TASK DIRECTIONS:
In the copy, include exactly the lines from the one with "Screen dimensions: 750x652" through the end of the data and no others, both ends kept, with every picture left out.

↓↓↓

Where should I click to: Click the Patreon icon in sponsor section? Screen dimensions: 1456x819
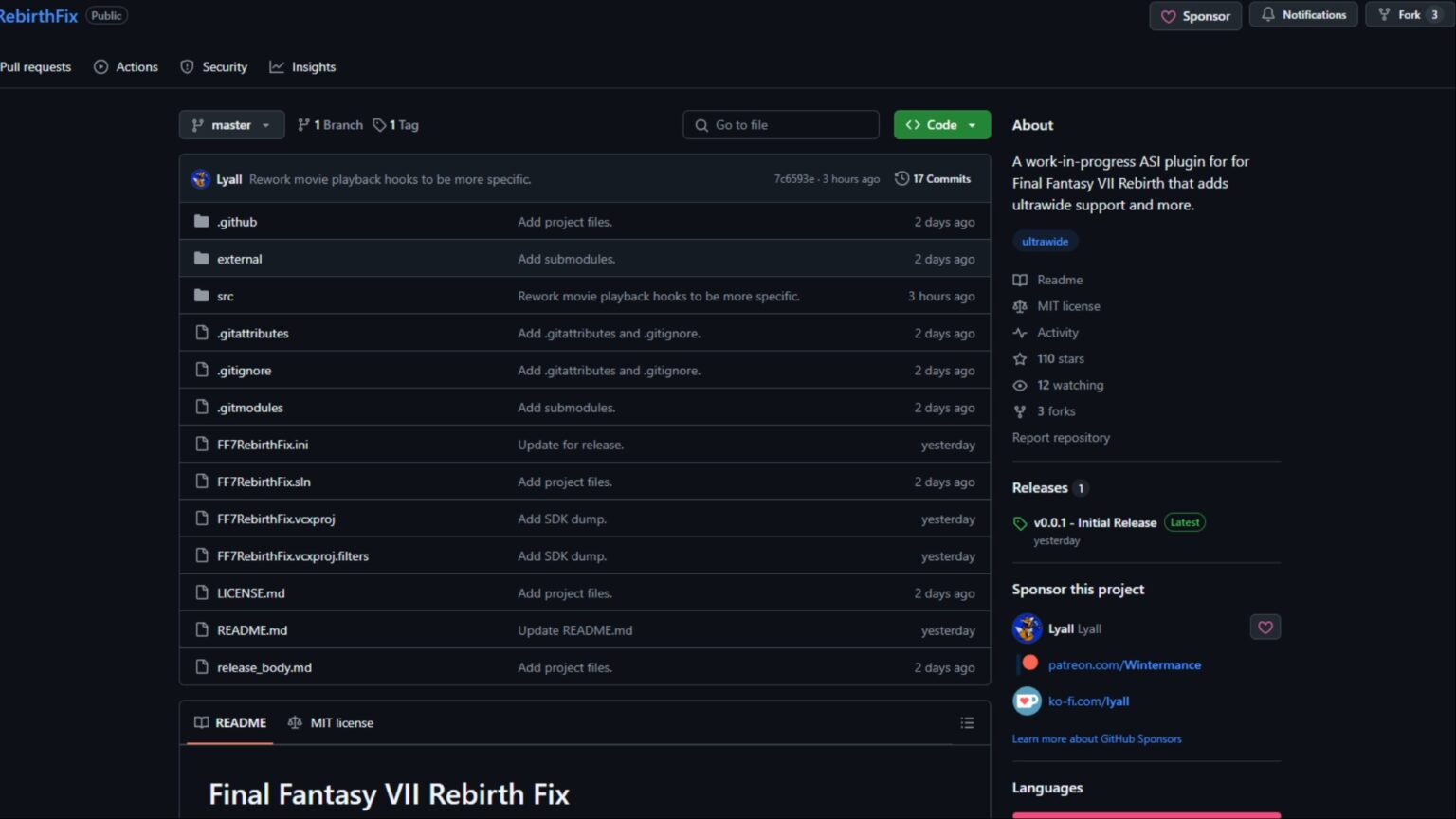(1030, 664)
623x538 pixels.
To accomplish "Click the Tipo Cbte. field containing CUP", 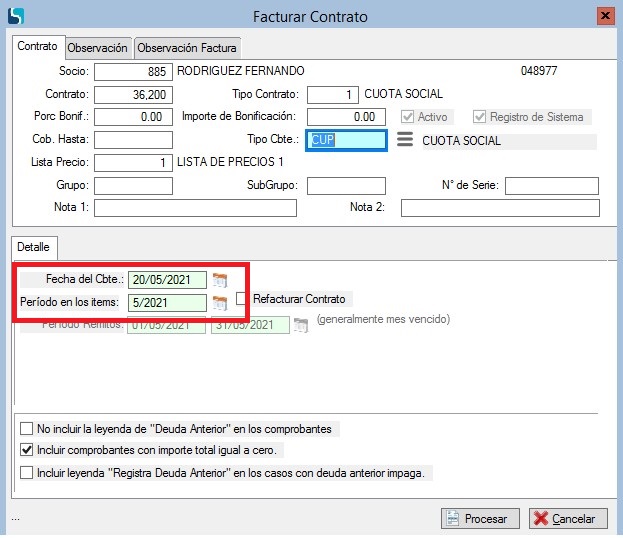I will 346,140.
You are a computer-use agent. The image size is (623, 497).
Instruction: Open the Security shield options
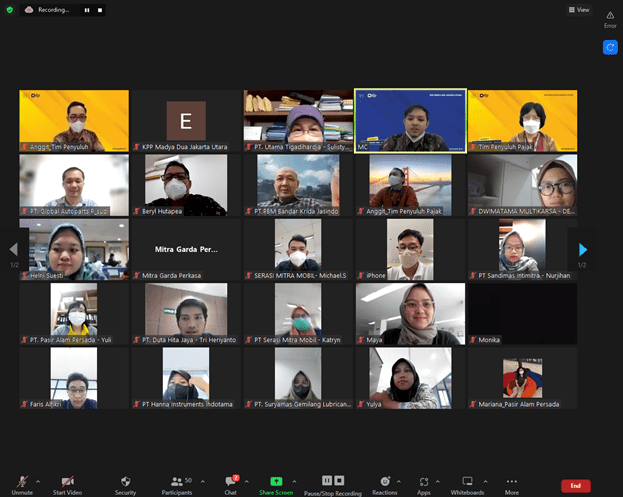(x=126, y=481)
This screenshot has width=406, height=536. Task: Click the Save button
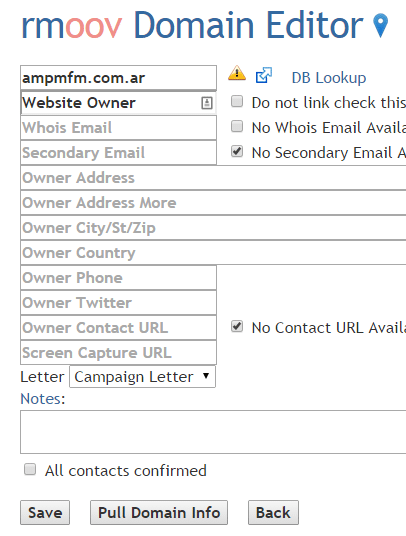tap(45, 512)
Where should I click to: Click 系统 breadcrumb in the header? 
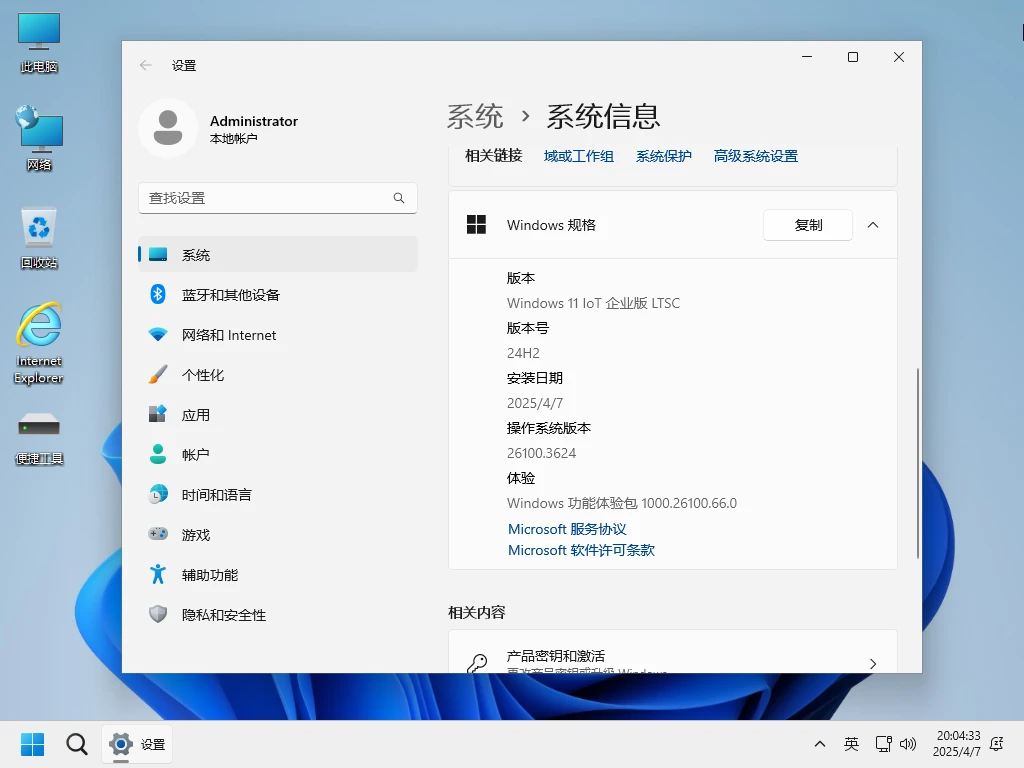475,117
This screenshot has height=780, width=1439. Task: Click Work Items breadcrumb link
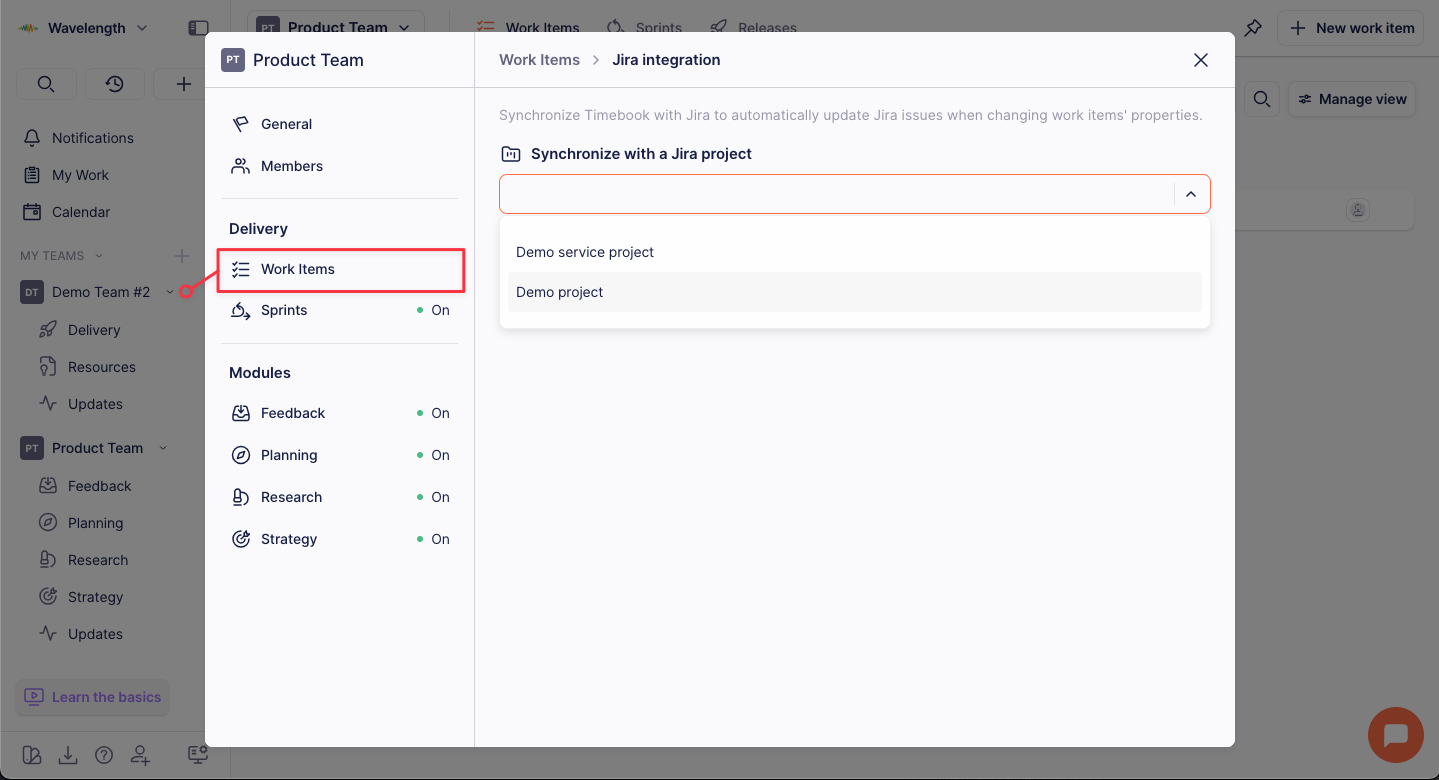[539, 60]
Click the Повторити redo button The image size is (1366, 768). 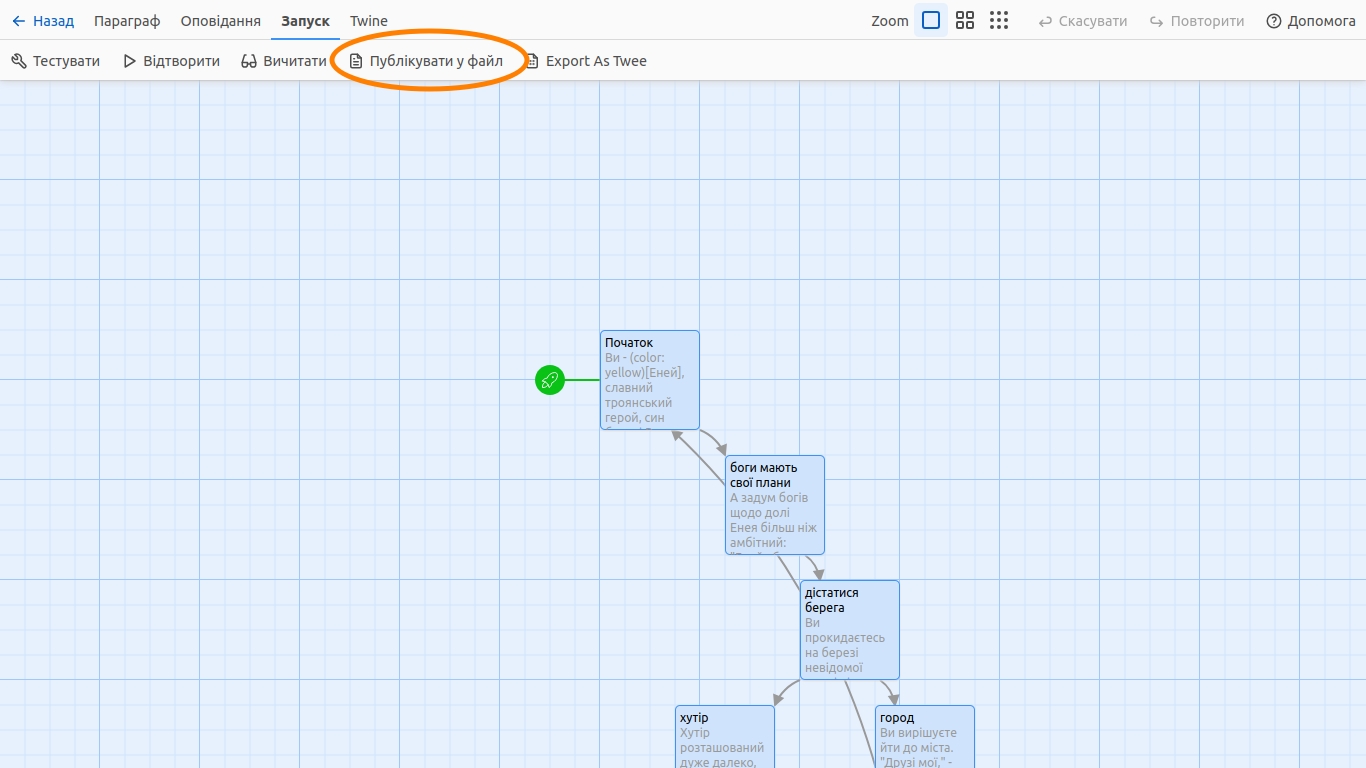pos(1196,21)
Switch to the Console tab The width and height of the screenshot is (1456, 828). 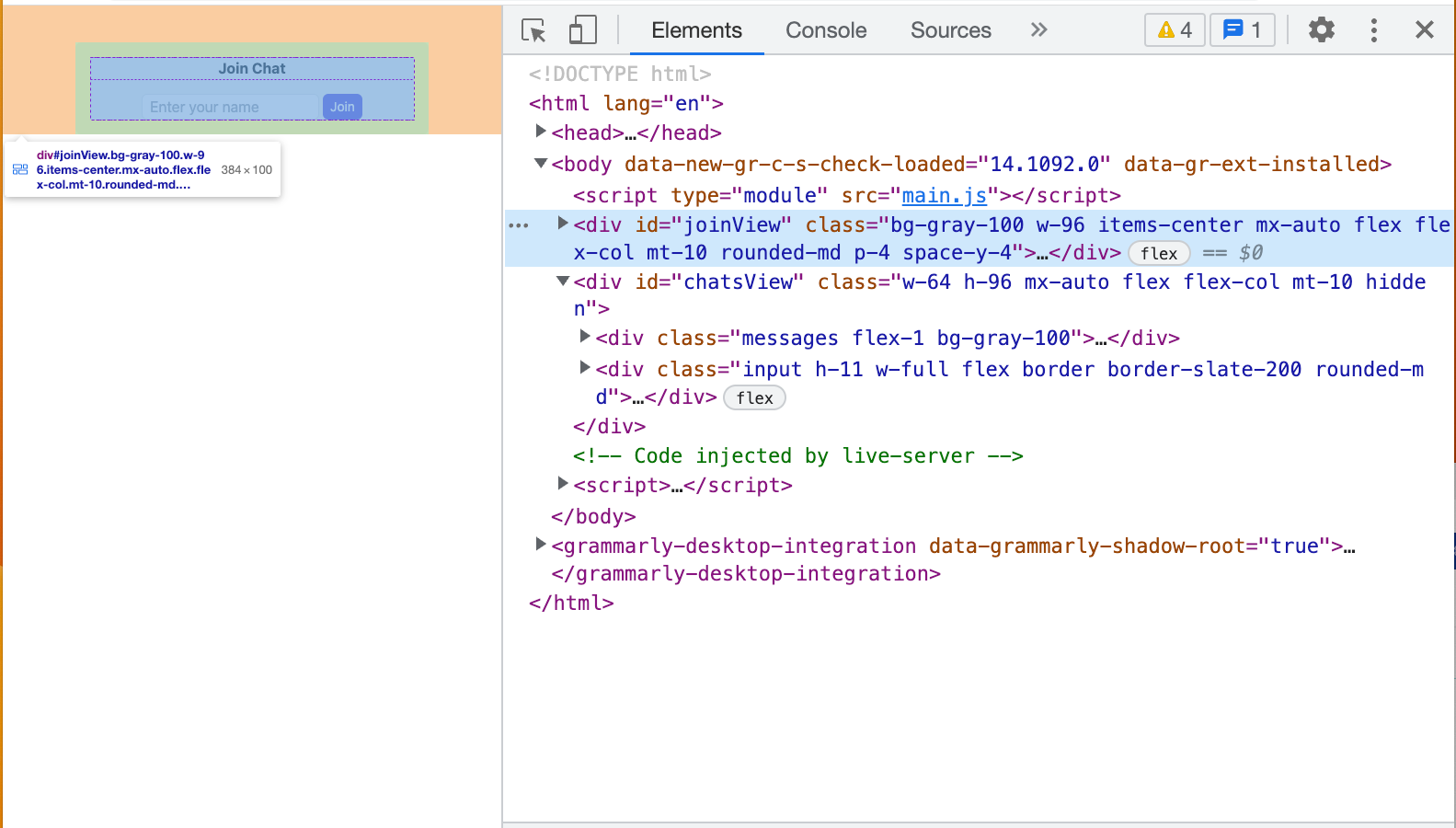[826, 30]
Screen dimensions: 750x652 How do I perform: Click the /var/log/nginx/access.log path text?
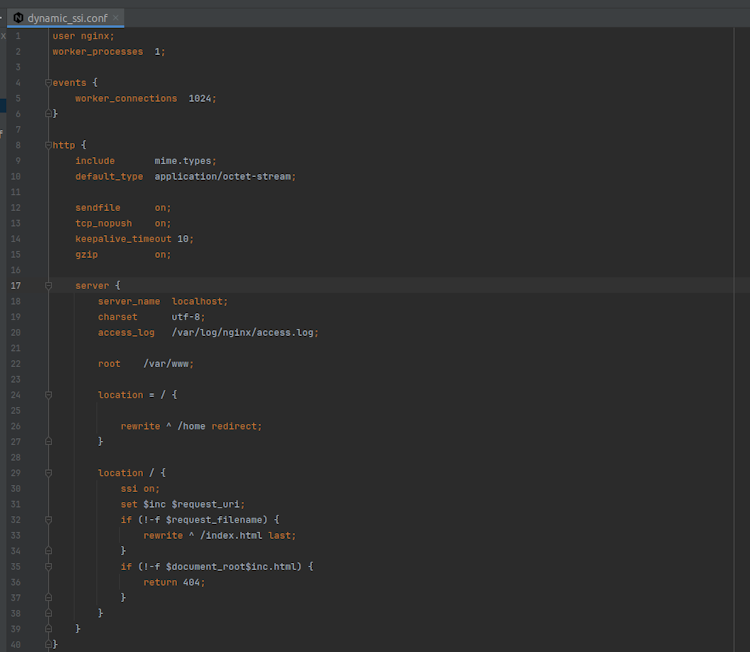pyautogui.click(x=244, y=333)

↑↑↑

PROBLEM SOLUTION:
Screen dimensions: 750x652 How do I perform: Click the /var/log/nginx/access.log path text?
pyautogui.click(x=244, y=333)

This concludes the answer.